§ JOUW OPDRACHT: Vervang in alle onderstaande records "pixels" door "px" en geef de regels daarna opnieuw. Laat verder alles ongewijzigd, alsjeblieft.

§ GESELECTEERDE RECORDS:
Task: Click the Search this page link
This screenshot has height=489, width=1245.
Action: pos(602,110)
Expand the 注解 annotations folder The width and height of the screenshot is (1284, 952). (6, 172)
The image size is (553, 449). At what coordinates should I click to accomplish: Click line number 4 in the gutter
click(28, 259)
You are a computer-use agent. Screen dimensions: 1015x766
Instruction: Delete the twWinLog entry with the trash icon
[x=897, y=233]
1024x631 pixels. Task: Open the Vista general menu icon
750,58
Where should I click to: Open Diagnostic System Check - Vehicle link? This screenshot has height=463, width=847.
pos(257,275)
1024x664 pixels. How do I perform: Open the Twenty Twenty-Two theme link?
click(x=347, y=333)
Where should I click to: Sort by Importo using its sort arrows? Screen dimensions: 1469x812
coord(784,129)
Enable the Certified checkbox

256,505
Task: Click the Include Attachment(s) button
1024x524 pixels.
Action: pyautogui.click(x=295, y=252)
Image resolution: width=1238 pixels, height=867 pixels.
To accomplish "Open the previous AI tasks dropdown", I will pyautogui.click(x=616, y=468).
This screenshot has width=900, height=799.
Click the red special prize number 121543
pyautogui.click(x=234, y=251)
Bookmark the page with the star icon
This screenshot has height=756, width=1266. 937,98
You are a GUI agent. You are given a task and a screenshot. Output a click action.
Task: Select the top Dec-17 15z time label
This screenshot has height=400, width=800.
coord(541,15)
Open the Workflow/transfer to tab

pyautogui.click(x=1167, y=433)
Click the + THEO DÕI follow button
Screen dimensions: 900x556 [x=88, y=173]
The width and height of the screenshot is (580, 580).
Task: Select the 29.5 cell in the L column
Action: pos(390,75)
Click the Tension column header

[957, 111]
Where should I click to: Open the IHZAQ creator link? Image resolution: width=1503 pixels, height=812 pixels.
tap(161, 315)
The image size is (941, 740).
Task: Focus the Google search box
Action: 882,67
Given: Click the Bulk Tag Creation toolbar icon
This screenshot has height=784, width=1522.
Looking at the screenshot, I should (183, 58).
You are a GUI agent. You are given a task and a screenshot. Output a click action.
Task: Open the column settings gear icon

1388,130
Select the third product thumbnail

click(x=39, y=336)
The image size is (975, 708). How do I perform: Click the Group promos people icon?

§ JUIST RESULTAAT:
Task: Click the Search this page link
This screenshot has height=489, width=1245.
Action: pos(602,110)
Expand the 注解 annotations folder The width and height of the screenshot is (1284, 952). (6, 172)
The image size is (553, 449). At what coordinates should I click to accomplish: Click line number 4 in the gutter
click(28, 259)
You are a computer-use agent. Screen dimensions: 1015x766
Instruction: Delete the twWinLog entry with the trash icon
[x=897, y=233]
1024x631 px. Task: Open the Vista general menu icon
750,58
Where should I click to: Open Diagnostic System Check - Vehicle link? This screenshot has height=463, width=847.
pos(257,275)
1024x664 px. How do I perform: Open the Twenty Twenty-Two theme link?
click(x=347, y=333)
Where should I click to: Sort by Importo using its sort arrows? Screen dimensions: 1469x812
coord(784,129)
Enable the Certified checkbox

256,505
Task: Click the Include Attachment(s) button
1024x524 px.
Action: pyautogui.click(x=295, y=252)
Image resolution: width=1238 px, height=867 px.
To accomplish "Open the previous AI tasks dropdown", I will pyautogui.click(x=616, y=468).
This screenshot has width=900, height=799.
Click the red special prize number 121543
pyautogui.click(x=234, y=251)
Bookmark the page with the star icon
This screenshot has height=756, width=1266. 937,98
You are a GUI agent. You are given a task and a screenshot. Output a click action.
Task: Select the top Dec-17 15z time label
This screenshot has height=400, width=800.
coord(541,15)
Open the Workflow/transfer to tab

pyautogui.click(x=1167, y=433)
Click the + THEO DÕI follow button
Screen dimensions: 900x556 [x=88, y=173]
The width and height of the screenshot is (580, 580).
Task: Select the 29.5 cell in the L column
Action: pos(390,75)
Click the Tension column header

[957, 111]
Where should I click to: Open the IHZAQ creator link? Image resolution: width=1503 px, height=812 px.
tap(161, 315)
The image size is (941, 740).
Task: Focus the Google search box
Action: 882,67
Given: Click the Bulk Tag Creation toolbar icon
This screenshot has height=784, width=1522.
Looking at the screenshot, I should (183, 58).
You are a GUI agent. You are given a task and a screenshot. Output a click action.
Task: Open the column settings gear icon

1388,130
Select the third product thumbnail

click(x=39, y=336)
The image size is (975, 708). How do I perform: Click the Group promos people icon?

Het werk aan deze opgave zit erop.